Starting at the first of the lines below and ending with the line containing "click(125, 241)", write those lines out again with "Screen dimensions" swapped for "Display size" and nothing else altered.

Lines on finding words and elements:
** Start **

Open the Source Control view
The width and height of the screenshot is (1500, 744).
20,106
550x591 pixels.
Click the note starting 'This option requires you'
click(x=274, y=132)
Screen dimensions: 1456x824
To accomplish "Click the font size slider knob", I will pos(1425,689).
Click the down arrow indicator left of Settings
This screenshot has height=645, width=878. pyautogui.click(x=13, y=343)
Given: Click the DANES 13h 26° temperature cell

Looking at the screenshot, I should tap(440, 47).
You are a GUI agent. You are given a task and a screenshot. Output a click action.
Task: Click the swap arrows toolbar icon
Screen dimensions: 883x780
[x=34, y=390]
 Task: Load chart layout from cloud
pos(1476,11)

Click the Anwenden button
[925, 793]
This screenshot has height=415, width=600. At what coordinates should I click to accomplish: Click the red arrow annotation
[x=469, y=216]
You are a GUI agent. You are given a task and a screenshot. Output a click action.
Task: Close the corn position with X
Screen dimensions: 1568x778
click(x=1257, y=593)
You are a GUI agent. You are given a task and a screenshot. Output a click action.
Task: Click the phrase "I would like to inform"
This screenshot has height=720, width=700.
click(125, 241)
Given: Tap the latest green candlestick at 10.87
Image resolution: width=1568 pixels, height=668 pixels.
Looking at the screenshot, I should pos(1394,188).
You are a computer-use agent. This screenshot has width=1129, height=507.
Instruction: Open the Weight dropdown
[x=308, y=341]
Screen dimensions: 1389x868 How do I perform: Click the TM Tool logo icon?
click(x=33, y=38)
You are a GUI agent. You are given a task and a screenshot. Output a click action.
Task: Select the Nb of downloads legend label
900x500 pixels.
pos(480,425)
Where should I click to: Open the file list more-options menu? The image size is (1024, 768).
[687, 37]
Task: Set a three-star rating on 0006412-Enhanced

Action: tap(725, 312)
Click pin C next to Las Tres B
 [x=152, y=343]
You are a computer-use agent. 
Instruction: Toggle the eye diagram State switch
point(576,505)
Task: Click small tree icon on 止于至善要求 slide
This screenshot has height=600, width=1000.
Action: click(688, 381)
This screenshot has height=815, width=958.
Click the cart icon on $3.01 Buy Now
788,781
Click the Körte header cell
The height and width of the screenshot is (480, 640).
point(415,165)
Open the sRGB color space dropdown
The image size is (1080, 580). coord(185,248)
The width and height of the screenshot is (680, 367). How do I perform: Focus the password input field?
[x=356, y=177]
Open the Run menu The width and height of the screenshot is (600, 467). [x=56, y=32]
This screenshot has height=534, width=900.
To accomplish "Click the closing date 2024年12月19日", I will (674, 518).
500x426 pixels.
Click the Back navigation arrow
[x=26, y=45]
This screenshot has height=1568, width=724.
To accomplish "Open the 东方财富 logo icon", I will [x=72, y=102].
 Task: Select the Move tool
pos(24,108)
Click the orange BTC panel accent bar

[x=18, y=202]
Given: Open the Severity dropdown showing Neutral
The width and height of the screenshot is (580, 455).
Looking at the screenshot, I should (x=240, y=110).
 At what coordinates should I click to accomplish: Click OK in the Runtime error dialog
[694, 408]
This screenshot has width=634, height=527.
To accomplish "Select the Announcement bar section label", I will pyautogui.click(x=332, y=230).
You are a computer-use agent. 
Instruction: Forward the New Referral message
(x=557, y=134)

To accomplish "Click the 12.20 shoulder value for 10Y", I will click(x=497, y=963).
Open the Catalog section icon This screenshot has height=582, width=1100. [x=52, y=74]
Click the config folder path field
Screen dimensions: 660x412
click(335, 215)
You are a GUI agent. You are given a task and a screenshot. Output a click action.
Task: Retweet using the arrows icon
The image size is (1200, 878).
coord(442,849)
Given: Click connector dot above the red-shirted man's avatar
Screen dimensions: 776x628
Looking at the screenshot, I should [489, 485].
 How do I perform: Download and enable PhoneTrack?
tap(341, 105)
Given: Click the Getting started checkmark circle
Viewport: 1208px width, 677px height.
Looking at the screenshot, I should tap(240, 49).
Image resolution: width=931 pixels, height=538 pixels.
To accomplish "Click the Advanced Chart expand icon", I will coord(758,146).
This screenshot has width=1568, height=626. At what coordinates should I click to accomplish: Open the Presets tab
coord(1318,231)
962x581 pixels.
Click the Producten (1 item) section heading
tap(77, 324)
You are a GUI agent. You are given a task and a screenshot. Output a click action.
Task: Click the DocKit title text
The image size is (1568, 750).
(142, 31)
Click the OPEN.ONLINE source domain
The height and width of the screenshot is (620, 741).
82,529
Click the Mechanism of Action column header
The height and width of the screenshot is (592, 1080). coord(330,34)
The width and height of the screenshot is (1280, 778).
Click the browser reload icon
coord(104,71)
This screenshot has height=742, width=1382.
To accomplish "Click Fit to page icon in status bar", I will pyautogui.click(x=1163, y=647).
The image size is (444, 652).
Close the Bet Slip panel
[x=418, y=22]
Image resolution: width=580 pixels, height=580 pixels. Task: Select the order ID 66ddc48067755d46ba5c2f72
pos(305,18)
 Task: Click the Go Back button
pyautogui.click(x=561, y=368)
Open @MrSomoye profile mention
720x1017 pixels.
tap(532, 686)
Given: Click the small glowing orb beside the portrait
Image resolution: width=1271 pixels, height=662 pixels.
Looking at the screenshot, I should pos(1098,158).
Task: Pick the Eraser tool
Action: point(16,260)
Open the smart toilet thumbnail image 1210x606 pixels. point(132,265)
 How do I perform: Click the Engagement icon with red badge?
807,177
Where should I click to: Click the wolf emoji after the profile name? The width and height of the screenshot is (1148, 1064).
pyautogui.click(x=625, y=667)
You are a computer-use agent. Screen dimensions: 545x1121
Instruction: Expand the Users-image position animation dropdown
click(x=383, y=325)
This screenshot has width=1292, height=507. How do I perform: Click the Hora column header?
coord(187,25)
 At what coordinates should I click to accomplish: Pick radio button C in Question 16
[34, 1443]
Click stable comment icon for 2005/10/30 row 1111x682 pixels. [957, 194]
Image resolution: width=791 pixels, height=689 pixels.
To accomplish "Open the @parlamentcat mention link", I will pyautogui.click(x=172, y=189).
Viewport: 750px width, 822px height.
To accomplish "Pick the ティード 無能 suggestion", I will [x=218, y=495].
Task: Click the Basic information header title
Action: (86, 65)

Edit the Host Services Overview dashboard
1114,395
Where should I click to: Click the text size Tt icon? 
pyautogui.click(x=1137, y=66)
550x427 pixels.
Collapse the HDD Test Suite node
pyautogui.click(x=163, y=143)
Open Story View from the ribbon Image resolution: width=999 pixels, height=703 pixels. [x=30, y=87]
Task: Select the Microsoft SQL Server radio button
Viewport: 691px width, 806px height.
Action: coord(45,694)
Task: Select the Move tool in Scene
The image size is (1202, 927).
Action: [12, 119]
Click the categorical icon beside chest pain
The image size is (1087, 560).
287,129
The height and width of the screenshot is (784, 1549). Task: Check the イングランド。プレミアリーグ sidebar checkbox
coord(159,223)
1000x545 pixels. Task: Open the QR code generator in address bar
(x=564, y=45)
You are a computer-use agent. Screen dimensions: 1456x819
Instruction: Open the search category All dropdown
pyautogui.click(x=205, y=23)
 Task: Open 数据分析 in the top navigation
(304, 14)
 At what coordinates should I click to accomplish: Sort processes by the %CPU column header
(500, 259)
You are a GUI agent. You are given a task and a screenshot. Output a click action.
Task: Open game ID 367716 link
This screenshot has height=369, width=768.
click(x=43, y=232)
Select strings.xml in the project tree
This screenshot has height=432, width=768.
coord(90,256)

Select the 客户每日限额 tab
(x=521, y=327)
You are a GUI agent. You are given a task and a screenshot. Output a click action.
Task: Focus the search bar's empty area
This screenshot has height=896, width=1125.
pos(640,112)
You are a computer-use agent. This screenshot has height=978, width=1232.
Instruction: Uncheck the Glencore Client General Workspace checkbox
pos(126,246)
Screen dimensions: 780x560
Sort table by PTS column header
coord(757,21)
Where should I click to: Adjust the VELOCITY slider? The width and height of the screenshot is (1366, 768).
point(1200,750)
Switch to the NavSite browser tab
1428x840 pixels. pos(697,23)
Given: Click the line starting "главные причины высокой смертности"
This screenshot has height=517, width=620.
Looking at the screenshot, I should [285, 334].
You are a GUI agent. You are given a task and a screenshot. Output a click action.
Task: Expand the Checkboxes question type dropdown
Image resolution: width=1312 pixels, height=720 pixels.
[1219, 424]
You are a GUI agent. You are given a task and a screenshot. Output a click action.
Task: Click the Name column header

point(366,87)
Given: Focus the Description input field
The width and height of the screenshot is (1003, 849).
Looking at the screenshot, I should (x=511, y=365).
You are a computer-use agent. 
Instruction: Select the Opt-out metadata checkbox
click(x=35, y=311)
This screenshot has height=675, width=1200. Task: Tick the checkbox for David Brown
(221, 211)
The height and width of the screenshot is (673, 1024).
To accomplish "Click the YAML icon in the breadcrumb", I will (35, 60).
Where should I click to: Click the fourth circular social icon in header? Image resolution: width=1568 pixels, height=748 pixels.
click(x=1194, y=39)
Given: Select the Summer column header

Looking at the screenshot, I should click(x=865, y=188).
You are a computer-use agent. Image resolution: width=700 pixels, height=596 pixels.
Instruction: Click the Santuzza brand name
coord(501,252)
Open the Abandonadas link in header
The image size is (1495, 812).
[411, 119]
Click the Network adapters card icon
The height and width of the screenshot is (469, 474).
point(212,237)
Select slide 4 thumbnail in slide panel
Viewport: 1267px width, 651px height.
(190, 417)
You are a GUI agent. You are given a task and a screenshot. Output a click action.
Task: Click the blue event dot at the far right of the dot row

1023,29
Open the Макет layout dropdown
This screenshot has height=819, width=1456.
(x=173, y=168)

** End **

— ANSWER TO THE TASK —
Open the Source Control view
The width and height of the screenshot is (1500, 744).
20,106
550x591 pixels.
Click the note starting 'This option requires you'
click(x=274, y=132)
Display size: 1456x824
To accomplish "Click the font size slider knob", I will pos(1425,689).
Click the down arrow indicator left of Settings
This screenshot has height=645, width=878. pyautogui.click(x=13, y=343)
Given: Click the DANES 13h 26° temperature cell

Looking at the screenshot, I should tap(440, 47).
You are a GUI agent. You are given a task and a screenshot. Output a click action.
Task: Click the swap arrows toolbar icon
Display size: 883x780
[x=34, y=390]
 Task: Load chart layout from cloud
pos(1476,11)

Click the Anwenden button
[925, 793]
This screenshot has height=415, width=600. At what coordinates should I click to accomplish: Click the red arrow annotation
[x=469, y=216]
You are a GUI agent. You are given a task and a screenshot. Output a click action.
Task: Close the corn position with X
Display size: 1568x778
click(x=1257, y=593)
You are a GUI agent. You are given a task and a screenshot. Output a click action.
Task: Click the phrase "I would like to inform"
This screenshot has height=720, width=700.
click(125, 241)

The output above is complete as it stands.